WORK ORDER> Scan the entries that follow and copy out every line containing "settings".
╭─ LISTED RECORDS
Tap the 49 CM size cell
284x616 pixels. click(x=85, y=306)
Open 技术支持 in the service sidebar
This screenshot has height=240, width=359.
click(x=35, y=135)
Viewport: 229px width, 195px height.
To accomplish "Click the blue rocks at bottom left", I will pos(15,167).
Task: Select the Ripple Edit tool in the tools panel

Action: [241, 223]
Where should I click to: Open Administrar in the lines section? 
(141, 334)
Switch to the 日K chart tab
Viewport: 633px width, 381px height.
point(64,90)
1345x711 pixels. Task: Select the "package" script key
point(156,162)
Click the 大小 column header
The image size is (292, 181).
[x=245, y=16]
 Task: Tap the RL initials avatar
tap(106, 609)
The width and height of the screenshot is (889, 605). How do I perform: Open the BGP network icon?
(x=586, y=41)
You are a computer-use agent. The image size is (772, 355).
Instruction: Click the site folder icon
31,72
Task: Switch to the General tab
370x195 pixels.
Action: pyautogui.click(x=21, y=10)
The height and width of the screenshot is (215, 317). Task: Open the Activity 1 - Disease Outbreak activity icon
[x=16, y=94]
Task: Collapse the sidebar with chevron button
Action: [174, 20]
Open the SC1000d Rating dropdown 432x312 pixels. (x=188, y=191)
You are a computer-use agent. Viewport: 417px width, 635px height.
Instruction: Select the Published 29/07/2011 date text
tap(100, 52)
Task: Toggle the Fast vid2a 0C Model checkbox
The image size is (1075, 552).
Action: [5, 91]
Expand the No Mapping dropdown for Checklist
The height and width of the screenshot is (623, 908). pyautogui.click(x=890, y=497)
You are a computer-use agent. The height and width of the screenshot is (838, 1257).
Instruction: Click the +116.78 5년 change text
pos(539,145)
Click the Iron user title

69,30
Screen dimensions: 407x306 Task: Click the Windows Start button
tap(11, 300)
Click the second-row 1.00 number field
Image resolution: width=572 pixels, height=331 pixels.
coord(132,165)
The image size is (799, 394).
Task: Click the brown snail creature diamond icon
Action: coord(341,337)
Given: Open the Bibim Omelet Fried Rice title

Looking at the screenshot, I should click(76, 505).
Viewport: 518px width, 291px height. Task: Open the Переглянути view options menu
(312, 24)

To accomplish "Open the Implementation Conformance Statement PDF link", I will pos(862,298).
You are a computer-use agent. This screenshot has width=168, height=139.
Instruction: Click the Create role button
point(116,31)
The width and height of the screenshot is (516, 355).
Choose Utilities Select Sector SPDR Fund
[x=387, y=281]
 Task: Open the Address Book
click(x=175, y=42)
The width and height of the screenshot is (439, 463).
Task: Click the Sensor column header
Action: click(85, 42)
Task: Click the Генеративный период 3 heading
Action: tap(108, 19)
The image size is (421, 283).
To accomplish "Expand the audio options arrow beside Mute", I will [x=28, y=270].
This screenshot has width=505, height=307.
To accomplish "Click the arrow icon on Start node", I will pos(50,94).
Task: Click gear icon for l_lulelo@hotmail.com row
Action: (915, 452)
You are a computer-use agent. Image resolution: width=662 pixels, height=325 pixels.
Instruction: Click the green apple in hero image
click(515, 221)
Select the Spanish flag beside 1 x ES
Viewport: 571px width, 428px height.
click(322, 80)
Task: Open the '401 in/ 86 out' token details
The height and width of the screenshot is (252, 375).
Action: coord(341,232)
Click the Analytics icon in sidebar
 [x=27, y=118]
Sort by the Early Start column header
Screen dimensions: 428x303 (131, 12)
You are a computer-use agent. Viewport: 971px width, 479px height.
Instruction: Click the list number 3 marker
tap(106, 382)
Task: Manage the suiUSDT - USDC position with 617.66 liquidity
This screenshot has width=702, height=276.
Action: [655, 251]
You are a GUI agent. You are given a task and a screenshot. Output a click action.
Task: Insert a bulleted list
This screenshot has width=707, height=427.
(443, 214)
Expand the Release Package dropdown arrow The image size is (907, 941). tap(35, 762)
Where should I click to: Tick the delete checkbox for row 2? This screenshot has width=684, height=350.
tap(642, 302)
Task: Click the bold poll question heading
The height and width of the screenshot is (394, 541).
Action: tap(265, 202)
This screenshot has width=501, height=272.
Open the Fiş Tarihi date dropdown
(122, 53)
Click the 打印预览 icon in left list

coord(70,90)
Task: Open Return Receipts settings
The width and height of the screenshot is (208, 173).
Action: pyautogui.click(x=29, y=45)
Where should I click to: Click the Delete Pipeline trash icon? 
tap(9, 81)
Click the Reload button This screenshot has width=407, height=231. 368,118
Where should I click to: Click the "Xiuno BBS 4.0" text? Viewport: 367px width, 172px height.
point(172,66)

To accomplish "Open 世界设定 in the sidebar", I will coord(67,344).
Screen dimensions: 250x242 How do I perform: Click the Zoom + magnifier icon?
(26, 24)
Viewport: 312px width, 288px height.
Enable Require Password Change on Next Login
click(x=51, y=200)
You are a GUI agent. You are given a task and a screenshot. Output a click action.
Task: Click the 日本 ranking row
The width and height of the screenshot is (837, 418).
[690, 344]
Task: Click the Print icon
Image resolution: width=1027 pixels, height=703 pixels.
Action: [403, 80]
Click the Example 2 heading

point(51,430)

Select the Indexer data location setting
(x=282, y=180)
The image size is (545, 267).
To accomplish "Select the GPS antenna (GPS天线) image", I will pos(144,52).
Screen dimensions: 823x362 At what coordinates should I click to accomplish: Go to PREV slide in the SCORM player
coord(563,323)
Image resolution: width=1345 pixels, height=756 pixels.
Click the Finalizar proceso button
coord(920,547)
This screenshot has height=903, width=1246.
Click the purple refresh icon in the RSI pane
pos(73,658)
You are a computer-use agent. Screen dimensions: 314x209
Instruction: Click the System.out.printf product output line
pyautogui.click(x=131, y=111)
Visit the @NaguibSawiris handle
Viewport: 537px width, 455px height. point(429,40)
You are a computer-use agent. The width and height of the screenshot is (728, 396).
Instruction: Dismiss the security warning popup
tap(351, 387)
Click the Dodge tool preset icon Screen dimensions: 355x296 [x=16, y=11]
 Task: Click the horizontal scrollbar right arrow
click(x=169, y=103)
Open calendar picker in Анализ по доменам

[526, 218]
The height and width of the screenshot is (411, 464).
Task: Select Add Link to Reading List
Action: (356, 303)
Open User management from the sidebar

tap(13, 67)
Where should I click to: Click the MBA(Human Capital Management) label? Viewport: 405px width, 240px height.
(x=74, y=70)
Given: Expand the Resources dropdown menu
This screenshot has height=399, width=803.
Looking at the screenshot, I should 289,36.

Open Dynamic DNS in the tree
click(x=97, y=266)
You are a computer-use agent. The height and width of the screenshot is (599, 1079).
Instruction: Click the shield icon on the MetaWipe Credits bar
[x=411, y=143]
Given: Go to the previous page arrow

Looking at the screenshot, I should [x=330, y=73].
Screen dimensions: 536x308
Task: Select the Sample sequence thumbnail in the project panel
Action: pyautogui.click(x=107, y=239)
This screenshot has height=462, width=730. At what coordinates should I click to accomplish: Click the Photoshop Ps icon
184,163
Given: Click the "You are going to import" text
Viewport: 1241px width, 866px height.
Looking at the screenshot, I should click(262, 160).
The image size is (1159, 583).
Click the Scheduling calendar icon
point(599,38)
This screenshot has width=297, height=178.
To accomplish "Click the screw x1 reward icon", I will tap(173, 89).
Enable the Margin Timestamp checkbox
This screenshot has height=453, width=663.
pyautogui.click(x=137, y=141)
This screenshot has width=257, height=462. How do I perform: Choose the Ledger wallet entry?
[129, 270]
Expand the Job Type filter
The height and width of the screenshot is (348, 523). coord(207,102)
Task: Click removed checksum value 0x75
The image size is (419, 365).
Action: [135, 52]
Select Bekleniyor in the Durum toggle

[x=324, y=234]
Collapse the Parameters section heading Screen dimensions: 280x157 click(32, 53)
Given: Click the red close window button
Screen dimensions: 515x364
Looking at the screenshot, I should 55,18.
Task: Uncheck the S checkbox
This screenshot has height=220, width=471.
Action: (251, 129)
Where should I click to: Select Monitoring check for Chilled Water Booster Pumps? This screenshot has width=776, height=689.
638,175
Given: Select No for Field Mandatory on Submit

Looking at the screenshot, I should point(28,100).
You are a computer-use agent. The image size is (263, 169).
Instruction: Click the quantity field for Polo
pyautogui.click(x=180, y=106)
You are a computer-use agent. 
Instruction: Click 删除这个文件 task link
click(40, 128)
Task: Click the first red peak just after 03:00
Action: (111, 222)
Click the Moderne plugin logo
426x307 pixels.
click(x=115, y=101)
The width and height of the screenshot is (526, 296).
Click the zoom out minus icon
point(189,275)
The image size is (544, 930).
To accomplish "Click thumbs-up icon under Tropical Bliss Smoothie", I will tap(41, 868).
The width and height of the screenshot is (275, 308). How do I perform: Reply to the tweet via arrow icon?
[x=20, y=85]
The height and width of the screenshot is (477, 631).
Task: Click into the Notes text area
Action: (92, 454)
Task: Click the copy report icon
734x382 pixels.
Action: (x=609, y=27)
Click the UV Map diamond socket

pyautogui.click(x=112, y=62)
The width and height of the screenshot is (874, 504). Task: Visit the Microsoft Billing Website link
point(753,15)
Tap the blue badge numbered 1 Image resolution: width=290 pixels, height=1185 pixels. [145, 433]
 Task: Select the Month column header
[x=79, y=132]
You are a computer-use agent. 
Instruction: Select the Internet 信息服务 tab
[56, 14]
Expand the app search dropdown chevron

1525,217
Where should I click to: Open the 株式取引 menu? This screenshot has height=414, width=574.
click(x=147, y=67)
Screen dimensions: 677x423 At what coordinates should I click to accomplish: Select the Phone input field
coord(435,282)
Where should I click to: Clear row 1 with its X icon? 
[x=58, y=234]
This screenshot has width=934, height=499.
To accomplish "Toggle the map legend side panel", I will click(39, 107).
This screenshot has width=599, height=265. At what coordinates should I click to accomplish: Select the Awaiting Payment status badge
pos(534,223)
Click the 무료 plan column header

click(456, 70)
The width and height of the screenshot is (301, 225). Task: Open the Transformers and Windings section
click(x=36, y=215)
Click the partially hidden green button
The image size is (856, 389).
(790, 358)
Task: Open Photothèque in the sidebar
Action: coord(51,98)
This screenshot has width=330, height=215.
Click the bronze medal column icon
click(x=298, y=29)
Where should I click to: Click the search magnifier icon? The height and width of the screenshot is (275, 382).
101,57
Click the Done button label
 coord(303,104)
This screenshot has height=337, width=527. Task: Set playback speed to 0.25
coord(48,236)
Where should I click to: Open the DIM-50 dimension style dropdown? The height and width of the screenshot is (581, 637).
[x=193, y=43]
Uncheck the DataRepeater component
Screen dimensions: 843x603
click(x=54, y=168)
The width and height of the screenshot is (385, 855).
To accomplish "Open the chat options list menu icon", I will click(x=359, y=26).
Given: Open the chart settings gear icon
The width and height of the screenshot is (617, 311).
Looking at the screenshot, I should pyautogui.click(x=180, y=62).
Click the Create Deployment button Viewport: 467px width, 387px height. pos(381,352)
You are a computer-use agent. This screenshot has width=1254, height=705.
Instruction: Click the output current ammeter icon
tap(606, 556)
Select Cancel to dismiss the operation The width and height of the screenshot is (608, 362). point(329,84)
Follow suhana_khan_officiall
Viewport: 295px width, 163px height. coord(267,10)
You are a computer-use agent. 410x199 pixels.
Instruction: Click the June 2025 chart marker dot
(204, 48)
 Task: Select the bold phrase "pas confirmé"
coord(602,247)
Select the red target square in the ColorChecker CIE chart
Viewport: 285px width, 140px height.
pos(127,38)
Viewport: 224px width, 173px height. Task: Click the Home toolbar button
╰─
ANSWER SPACE>
Task: Open Return Receipts settings
Given: Open the chart settings gear icon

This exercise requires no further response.